**EXCERTO DO DOCUMENTO**
___
Entrar em tão complexas experiências num tempo em que os computadores eram aves raríssimas não seria porém fácil, não fosse Rogério ter no ADN já alguma programação, herança do pai, telegrafista da Marconi, que passava os dias a transmitir código de Morse e a ouvir a transmissão do outro lado, a passar para texto escrito. Ele visitava-o por vezes, interessou-se, e o pai convenceu-o a fazer um curso por correspondência de eletrónica. "Estava no quinto ano e aquilo eram dois anos, mandavam as peças por correio, os materiais para soldar... O rádio que montei nessa altura dei-o à minha filha", conta. Daí à Engenharia foi um salto, desta aos computadores, outro, também digno de nota.
___
**CONTEÚDO DOS DADOS**
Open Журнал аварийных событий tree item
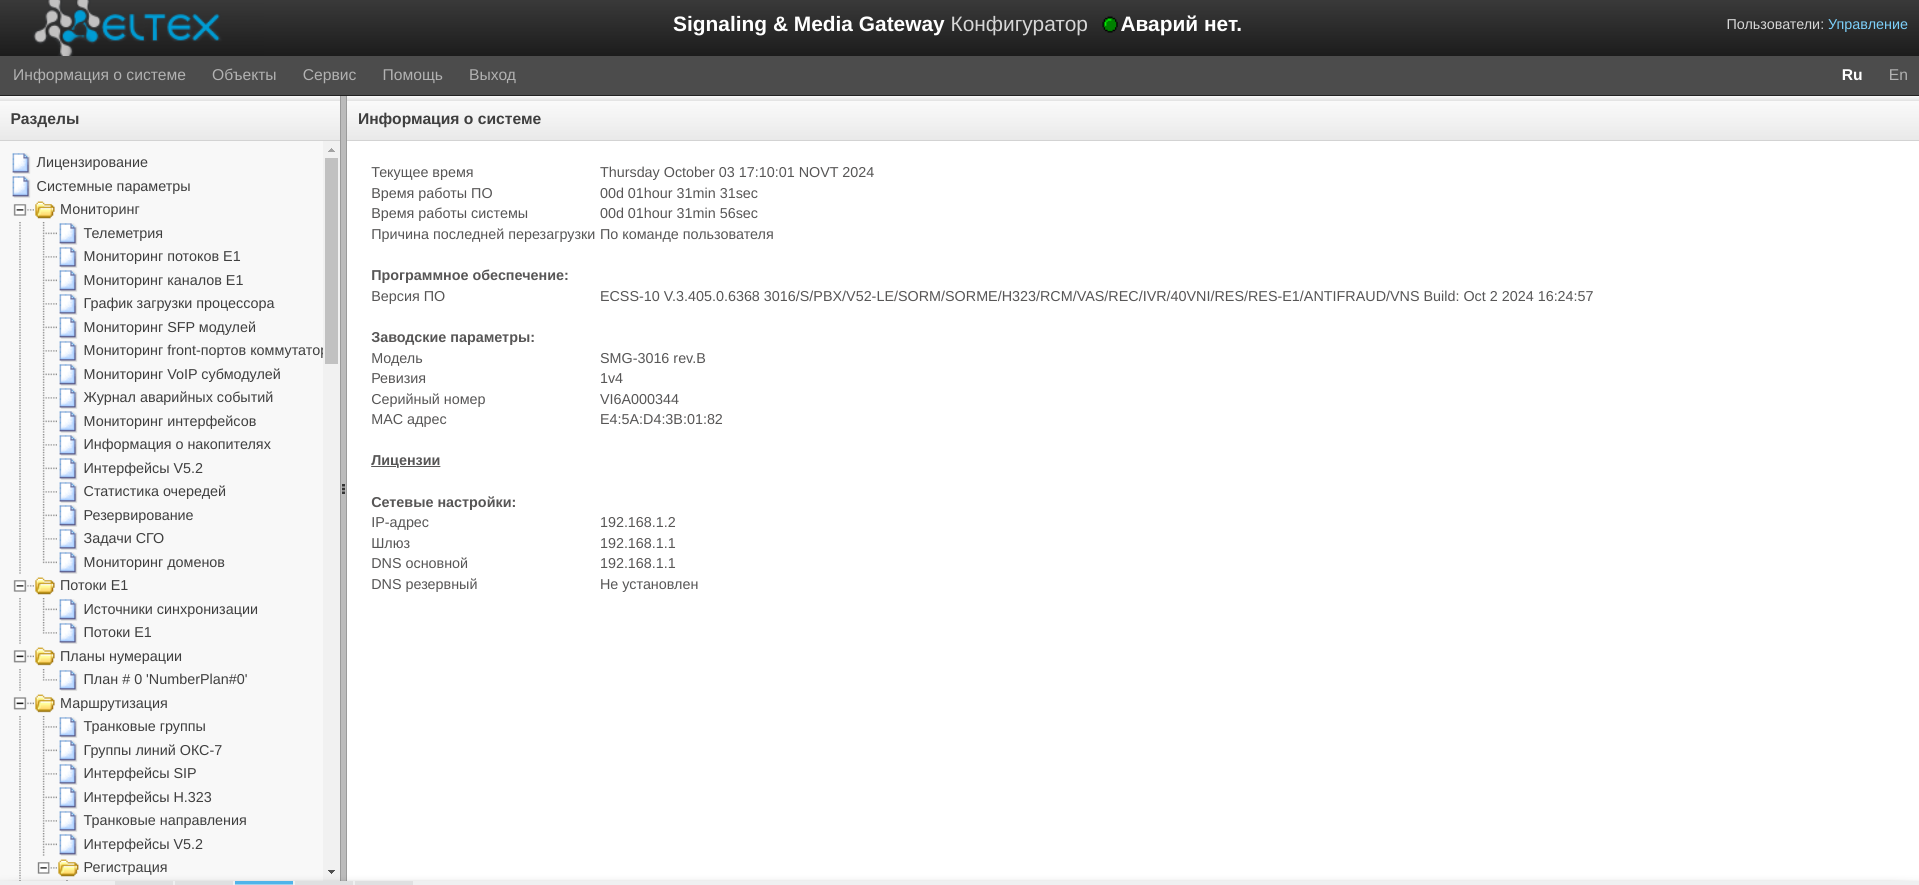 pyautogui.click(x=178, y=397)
___
**PEDIDO DE TRABALHO 1**
No excerto sobre o percurso de Rogério, que profissão tinha o pai dele?
**PEDIDO DE TRABALHO 2**
Escreva a continuação do excerto sobre o percurso de Rogério, a partir da última frase apresentada.
Os dados não têm qualquer relação com o excerto.

**RESPOSTA AO EXERCÍCIO 1**
Era telegrafista da Marconi.

**RESPOSTA AO EXERCÍCIO 2**
O 25 de Abril deu-se com Rogério a terminar o 10.º ano, o seguinte foi um caos e nessa altura havia um ano de paragem obrigatória antes da faculdade. "Era o ano para alfabetização, em que era suposto andarmos pelo país a alfabetizar o povo", conta-me. "Eu fui mandado para uma aldeia perto de Sintra e mal cheguei, no primeiro dia, o senhor que me recebeu disse que não precisava de mim, que podia ir embora e diriam que eu lá tinha estado a cumprir serviço. Fiquei sem nada que fazer, mas também não podia ir para a faculdade". "Era uma altura em que toda a gente tinha causas. Então juntei-me a outros na mesma situação e fizemos a Luta dos Candidatos ao Ensino Superior", ri-se, a recordar como conseguiram convencer os responsáveis da Faculdade de Ciências a deixá-los assistir às aulas, mesmo sem estarem inscritos. Alguns professores até os deixaram fazer os exames e quando arrancou a sério já levavam trabalho adiantado.

Cumpridos os primeiros dois anos ali, passou então para o Técnico, onde viria a conhecer a mãe da filha, Luísa, hoje com 31 anos, no tal centro de investigação para o qual fora puxado e onde começou a familiarizar-se com os computadores. Estava já casado e a trabalhar quando o chamaram para a tropa. "Tinha pedido adiamento para fazer o curso, depois o doutoramento e achei que se tinham esquecido de mim quando, aos 31 anos, recebi a carta a chamar-me ao serviço militar. E lá fui fazer a recruta para o destacamento de Tavira - era o terceiro mais velho da companhia, depois do comandante e do segundo comandante." Foi pouco tempo, mas garante que útil para entender a cultura e aprender coisas relevantes como a pontualidade, o respeito pela hierarquia, o espírito de corpo.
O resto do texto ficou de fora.